Like their father, Muhammad and his brother Yusuf had long and active careers. In 879 Muhammad was appointed by the Saffarid Amr ibn al-Layth as his representative in Mecca, and was later appointed by the Abbasids as the governor of Anbar and Rahba.

When the amir of Egypt Ahmad ibn Tulun died in 884, Muhammad was presented an opportunity to capture some of his territories in Syria from his inexperienced son and heir, Khumarawayh. He allied himself with another Abbasid general, Ishaq ibn Kundaj, who had received authorization and some troops from al-Muwaffaq. Ishaq clashed with the Tulunid governor of Raqqa in April 884, and soon after, the Tulunid governor of Damascus defected, bringing with him Antioch, Aleppo and Hims. Khumarawayh responded by sending troops to Syria, who soon succeeded in recovering the lost cities, before both sides settled into winter quarters. In the spring, al-Muwaffaq's son, Abu'l-Abbas Ahmad (the future Caliph al-Mu'tadid), arrived to take control. Ahmad and Ishaq defeated the Tulunids, who were driven back to Palestine, but Ahmad quarrelled with Ishaq and Muhammad, who departed with their troops, and at the Battle of the Mills on 6 April Khumarawayh's general Sa'd al-Aysar routed the Abbasid army. This signalled the end of the alliance between Muhammad and Ishaq: Muhammad now turned to Khumarawayh, and persuaded him to invade the Jazira. With Egyptian aid, Muhammad crossed the Euphrates, defeated Ishaq's forces in a number of battles in 886–887, and forced him to recognize Tulunid control. The entire Jazira now became a Tulunid province, a fact recognized by the Abbasid government in a treaty in December 886 that confirmed Khumarawayh in his old and new possessions.

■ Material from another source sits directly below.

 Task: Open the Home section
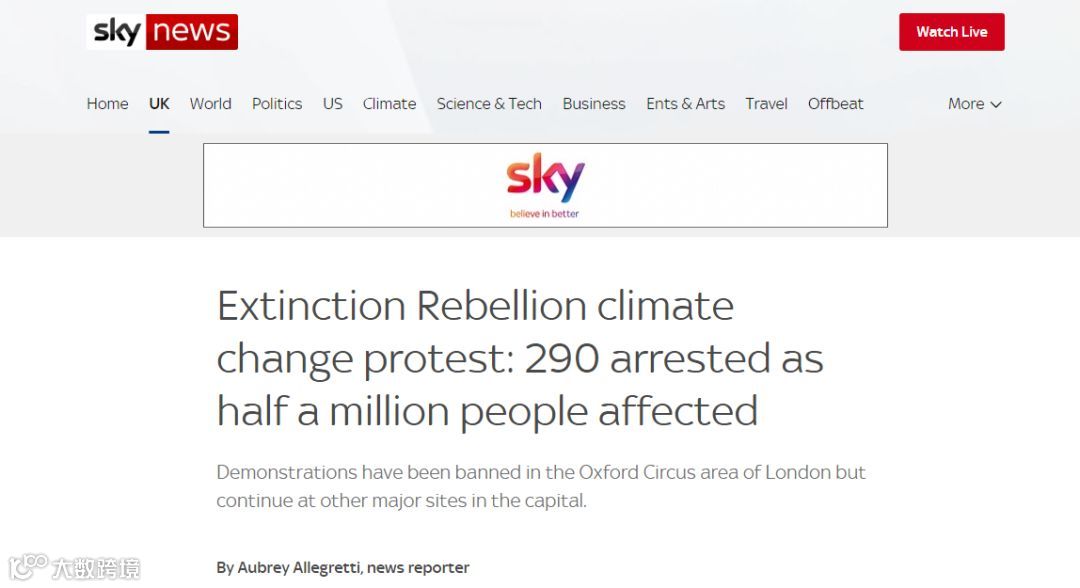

Ishaq remained as governor of Mosul under Tulunid authority. In 887/8 he tried to rebel but was defeated. Although he re-acknowledged Tulunid suzerainty, he was now stripped of Mosul in favor of Muhammad. Ishaq now concentrated his attentions on defeating Muhammad, and soon managed to secure the favor and support of Khumarawayh: in 888–889 Ishaq defeated Muhammad at Damascus, who then fled to al-Muwaffaq.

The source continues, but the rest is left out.